Without new approaches, Khan worried MA risk with stall.
“Are we going to cap out at 40% or are we going to actually capture the rest of the 60% there?” Khan said.
Further exacerbating the MA-health system relationship is a recent spike in MA utilization management, including prior authorizations, which has led some health systems to drop MA plan contracts.

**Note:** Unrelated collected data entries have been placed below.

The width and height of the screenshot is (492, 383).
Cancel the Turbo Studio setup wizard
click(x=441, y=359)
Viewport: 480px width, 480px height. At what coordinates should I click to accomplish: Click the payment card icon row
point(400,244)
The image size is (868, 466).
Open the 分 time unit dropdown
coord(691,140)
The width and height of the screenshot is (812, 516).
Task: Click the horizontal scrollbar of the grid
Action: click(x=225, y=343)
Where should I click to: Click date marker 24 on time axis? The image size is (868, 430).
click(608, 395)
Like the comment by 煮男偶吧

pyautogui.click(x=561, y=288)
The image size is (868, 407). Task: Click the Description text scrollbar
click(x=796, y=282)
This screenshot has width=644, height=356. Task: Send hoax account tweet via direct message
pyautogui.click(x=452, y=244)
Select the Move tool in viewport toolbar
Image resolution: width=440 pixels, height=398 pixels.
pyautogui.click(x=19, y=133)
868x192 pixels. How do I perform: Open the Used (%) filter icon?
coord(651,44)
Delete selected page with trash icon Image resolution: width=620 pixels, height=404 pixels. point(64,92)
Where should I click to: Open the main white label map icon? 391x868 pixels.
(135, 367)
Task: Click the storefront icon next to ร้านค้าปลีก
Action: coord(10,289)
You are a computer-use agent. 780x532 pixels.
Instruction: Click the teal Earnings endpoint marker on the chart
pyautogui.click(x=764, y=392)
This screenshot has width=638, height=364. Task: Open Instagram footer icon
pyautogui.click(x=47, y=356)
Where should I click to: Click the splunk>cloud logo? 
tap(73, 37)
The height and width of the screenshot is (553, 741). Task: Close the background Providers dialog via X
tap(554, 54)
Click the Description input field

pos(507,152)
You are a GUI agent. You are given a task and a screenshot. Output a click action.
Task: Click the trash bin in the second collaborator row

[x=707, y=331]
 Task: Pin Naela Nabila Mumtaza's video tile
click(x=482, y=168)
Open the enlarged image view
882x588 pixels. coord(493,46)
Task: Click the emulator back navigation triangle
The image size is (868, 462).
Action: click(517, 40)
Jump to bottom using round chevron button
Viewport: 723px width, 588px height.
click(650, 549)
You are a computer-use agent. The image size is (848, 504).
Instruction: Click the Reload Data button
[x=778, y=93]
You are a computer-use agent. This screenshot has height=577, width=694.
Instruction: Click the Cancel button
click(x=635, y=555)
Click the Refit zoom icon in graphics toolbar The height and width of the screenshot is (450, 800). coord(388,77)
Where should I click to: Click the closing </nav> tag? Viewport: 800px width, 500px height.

“The providers are struggling with [MA] because a lot of providers are starting to drop MA from certain places because it is too hard, the utilization management or prior authorization piece is too hard,” said Shaikh. “And it’s all really around cost control so they feel like they can’t do what’s right for the patient.”
Exceptions to the underlying conflict between the financial models of MA and hospitals include Advocate Aurora Health, which has taken on significant MA downside risk, Shaikh said. Among the many factors that have allowed that health system to take MA risk are its elevation of a chief population health officer and department; development of a strong data structure allowing creation of a longitudinal patient record and active outreach to CMS on policy.
“They’ve intentionally created the structure to support this process,” Shaikh said.
Commercial boost
Commercial payers have been one of the fastest growing segments to adopt risk-based payment after doubling the 11% share in 2000 to 22% in 2023 and surpassing Medicaid’s share of downside payment.
Shaikh said he personally has seen the most growth in commercial downside risk over the last five years, which has surprised him.
McDonald of Highmark Health said commercial plans have previously lagged in downside risk arrangements. But the recent surge has likely been fueled by payers’ desire to scale risk across their various lines of business, since many offer plans in multiple categories of coverage.
The growth in commercial risk also was likely fueled by increasing employer demands to control costs, he said.
Medicare goals
In addition to finding the that share of Medicare FFS spending in downside risk has increased from 30% in 2022 to 34% in 2023, the HCP-LAN report found nearly half (47%) of Medicare FFS enrollees are in accountable care arrangements. CMS has a goal of moving 100% of FFS Medicare enrollees into such arrangements by 2030.
“We are really encouraged by the results,” said Ellen Lukens, deputy director of the Center for Medicare and Medicaid Innovation at CMS.
Lukens said the key to reaching the 2030 goal will be more models that are attractive to clinicians at early-stage capabilities in value-based care and for the agency to better understand which providers are not participating in accountable care.
Lukens said the agency remains committed to its 2030 goal and will make greater efforts to simplify its accountable care models.
Medicaid slower
Medicaid’s use of downside risk has grown at a slower pace in recent years. The share of Medicaid payment in downside risk was 17% in 2021 and that increased to 21% in 2023.
Daniel Elliott, MD, chief medical officer for Delaware First Health, said Medicaid’s share of payments tied to downside risk still appears to generally track the broader payer industry.
However, a better understanding of the less-connected Medicaid population will take on greater importance for providers as more of Medicaid moves to downside risk in the low-margin business, he said.